Şüphelinin İspanyol istihbaratçı ile oteldeki buluşmasında, masa değiştirme, zarf teslimi anında tıpkı anda masada oturmama üzere dikkat çekmemeye ait hareketler sergilediği anlatılan iddianamede, şöyle denildi:
“İtalyan zat ile istihbarattaki bilinmeyen prosedürleri kullanarak karanlık ve izbe bir ortam olan AVM otoparkında ve araç içerisinde buluşarak görüştü. Savunmasında pandemi nedeniyle otoparkta görüştüğünü söyledi. Lakin pandemi kurallarına ters olarak 45 dakika boyunca kapalı bir ortamda, küçücük bir otomobil içerisinde gizlice görüşmesi hayatın olağan akışına ve savunmaya uygun değildir.”
Gürcan ile iki diplomat ortasındaki konuşmaların tamamına yakınının “Türkiye’nin iç ve dış siyasi, askeri ulusal duruşu ve sırları ile ilgili olduğu” tabir edilen iddianamede, şüphelinin açık kaynaklardan elde ettiği bilgileri tahlil ederek para karşılığında raporlaştırıp teslim ettiği savının gerçek olmadığı savunuldu.
İddianamede, buna ait “Çünkü hiç kimsenin, hele de dünyanın en eski medeniyetlerinden olan ve en gelişmiş bilgi tahlil teknolojilerine ve eğitilmiş insan kaynağına sahip devletlerinden olan İspanya ve İtalya devletlerinin, aslında açık kaynaklarda var olan bilgilere, nizamlı aralıklarla 400 dolar, 500 euro, 330 pound para ödemesi hayatın olağan akışına uymaz” görüşüne yer verildi.

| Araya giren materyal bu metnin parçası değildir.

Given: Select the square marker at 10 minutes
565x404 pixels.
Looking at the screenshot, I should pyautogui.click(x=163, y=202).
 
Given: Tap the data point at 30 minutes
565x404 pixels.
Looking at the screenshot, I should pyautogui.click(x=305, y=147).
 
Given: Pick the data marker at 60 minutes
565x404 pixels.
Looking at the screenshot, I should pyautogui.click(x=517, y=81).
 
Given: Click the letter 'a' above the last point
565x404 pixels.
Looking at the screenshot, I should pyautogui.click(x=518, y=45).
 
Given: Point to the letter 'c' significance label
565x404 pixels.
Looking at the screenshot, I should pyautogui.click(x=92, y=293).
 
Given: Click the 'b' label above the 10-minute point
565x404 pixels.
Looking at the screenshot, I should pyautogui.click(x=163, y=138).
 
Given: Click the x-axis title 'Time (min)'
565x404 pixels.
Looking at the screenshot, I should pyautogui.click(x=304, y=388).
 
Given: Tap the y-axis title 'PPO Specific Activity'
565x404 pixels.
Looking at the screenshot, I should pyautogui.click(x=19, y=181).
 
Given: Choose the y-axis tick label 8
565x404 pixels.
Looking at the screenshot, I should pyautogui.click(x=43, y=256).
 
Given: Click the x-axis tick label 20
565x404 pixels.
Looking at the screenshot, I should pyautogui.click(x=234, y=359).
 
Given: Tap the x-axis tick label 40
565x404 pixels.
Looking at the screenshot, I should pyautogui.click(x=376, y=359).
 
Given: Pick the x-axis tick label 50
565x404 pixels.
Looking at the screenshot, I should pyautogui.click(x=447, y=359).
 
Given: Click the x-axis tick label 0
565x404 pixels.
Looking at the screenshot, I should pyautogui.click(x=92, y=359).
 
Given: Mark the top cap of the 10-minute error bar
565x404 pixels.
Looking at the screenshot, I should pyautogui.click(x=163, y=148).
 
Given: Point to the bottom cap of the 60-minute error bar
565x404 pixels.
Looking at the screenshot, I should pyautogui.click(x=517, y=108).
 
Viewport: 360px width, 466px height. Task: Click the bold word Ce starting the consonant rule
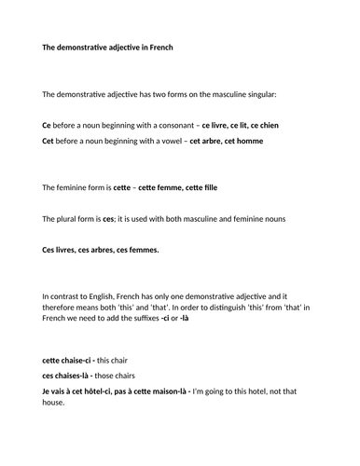pyautogui.click(x=47, y=125)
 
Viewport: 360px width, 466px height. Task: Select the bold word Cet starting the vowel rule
pyautogui.click(x=48, y=141)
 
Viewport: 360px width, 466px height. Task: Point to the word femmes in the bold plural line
pyautogui.click(x=141, y=250)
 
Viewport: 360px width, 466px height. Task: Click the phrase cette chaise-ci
pyautogui.click(x=69, y=360)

“Gürcan’ın kaynaklarını tespit edemedik”
Gürcan’ın Özel Kuvvetler Komutanlığı’nın eski subayı olduğuna dikkat çekilen iddianamede, şüphelinin çok sayıda askeri sır teşkil eden eğitime, faaliyete ve operasyona katıldığı, devletin askeri yahut siyasal sırlarına vakıf olduğu belirtildi.
İddianamede, “İspanyol istihbaratçı ve İtalyan zata, para karşılığında temin ettiği siyasal ve askeri sır kapsamındaki bilgileri, soruşturma kapsamında tespit edilemeyen kaynaklarından aldığı” argüman edildi. Bu bilgilerin “açık kaynaklardan” elde edilemeyecek bilgiler olduğu savunuldu.
MİT’in yazıları kanıt
“Şüpheli Suriye, Libya ve Azerbaycan’daki, Türkiye Cumhuriyeti askeri birlikleri konusunda, asker sayıları ve askeri ekipmanları hakkında, ulusal güvenliği ilgilendiren stratejik bilgiler paylaştı. S-400 konusunda bilgiler verdi” denilen iddianamede, bu bilgilerin devletin güvenliği iç yahut dış siyasal faydaları bakımından niteliği itibariyle saklı kalması gereken bilgilerden olduğuna dair MİT’in yazısı olduğu kaydedildi.
Öte yandan savcılık, iki diplomat hakkındaki belgeyi tefrik ederek haklarında fezleke düzenledi. Ayrıyeten Gürcan hakkında “terör örgütü üyesi olmak” savından ise takipsizlik kararı verildi.